1
votes

When we run the below commands as part of hadoop mapreduce streaming

hadoop jar /usr/lib/hadoop-mapreduce/hadoop-streamingxxxx.jar -input cities.txt -output streamout -mapper /bin/cat -reducer 'grep -i CA'

1)Does Java based mapreduce job is working in background?

2

2 Answers

2
votes

You can find internals of your command at this article

Both the mapper and the reducer are executables that read the input from stdin (line by line) and emit the output to stdout. The utility will create a Map/Reduce job, submit the job to an appropriate cluster, and monitor the progress of the job until it completes.

When an executable is specified for mappers, each mapper task will launch the executable as a separate process when the mapper is initialized. As the mapper task runs, it converts its inputs into lines and feed the lines to the stdin of the process. In the meantime, the mapper collects the line oriented outputs from the stdout of the process and converts each line into a key/value pair, which is collected as the output of the mapper.

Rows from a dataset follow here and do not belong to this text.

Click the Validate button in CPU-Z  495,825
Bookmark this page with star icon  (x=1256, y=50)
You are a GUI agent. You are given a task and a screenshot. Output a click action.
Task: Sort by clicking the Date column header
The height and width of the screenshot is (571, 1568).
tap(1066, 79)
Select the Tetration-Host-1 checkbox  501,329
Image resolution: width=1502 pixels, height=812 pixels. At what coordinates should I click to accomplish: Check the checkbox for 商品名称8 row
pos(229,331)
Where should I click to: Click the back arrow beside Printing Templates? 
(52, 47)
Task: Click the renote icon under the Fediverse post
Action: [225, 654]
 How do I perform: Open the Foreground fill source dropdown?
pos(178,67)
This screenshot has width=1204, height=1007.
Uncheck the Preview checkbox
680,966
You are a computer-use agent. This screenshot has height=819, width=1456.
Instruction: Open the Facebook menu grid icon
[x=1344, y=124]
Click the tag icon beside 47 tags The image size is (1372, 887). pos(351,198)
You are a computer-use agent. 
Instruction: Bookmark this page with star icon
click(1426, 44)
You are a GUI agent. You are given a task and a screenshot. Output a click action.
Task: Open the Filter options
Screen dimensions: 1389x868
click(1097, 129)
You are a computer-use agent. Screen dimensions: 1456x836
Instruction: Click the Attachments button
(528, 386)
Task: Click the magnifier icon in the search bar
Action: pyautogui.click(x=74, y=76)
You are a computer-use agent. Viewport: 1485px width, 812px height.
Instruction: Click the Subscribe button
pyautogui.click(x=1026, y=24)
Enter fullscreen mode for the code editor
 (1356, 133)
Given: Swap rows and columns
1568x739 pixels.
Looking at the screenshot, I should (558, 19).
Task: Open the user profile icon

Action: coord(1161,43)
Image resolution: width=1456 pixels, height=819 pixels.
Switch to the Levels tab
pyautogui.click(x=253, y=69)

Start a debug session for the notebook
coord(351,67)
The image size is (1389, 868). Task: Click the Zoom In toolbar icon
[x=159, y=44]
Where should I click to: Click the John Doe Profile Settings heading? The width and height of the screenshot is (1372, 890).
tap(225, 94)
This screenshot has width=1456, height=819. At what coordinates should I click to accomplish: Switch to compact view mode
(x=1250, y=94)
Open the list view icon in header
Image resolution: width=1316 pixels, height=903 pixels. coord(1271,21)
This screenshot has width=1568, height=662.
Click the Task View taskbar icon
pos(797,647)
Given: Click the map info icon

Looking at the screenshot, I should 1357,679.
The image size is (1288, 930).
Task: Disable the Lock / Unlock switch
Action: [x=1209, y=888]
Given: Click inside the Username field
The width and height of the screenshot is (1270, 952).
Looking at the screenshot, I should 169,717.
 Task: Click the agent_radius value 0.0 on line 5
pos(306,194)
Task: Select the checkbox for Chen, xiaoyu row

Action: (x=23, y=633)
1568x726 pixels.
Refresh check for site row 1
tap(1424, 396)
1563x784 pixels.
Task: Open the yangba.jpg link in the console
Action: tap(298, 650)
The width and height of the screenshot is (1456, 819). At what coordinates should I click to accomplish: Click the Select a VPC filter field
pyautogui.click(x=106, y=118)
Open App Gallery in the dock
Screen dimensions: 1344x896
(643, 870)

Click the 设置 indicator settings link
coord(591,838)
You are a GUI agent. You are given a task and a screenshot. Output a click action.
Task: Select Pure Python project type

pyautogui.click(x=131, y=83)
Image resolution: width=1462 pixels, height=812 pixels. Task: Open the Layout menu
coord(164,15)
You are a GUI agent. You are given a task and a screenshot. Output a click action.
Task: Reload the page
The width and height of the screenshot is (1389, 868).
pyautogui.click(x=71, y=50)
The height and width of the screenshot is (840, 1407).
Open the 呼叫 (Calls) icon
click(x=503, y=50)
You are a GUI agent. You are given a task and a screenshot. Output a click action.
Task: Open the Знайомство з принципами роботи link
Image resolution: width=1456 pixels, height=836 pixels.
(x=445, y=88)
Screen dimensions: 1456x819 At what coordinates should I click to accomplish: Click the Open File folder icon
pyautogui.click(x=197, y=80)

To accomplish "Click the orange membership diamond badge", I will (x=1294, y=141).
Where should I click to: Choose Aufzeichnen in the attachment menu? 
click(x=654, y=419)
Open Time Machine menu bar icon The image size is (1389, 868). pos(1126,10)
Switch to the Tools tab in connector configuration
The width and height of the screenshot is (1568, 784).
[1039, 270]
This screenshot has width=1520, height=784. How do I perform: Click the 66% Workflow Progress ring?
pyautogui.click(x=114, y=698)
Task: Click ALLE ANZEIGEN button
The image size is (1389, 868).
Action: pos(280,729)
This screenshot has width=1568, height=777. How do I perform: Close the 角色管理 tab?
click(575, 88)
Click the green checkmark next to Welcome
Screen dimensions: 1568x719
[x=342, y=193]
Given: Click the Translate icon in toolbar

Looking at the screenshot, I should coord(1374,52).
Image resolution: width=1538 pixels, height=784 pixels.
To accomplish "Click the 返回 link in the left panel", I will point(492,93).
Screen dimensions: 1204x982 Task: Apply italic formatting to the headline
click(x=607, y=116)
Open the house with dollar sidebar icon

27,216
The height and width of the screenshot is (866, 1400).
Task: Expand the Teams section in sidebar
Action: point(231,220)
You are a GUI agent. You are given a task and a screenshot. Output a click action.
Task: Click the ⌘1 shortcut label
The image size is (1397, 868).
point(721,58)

When an executable is specified for reducers, each reducer task will launch the executable as a separate process then the reducer is initialized. As the reducer task runs, it converts its input key/values pairs into lines and feeds the lines to the stdin of the process. In the meantime, the reducer collects the line oriented outputs from the stdout of the process, converts each line into a key/value pair, which is collected as the output of the reducer.

0
votes

You are correct, it is java code running behind the scene.. The MapReduce job is triggered by StreamJob and the Mapper is just a wrapper for the command specified if it is not a java class.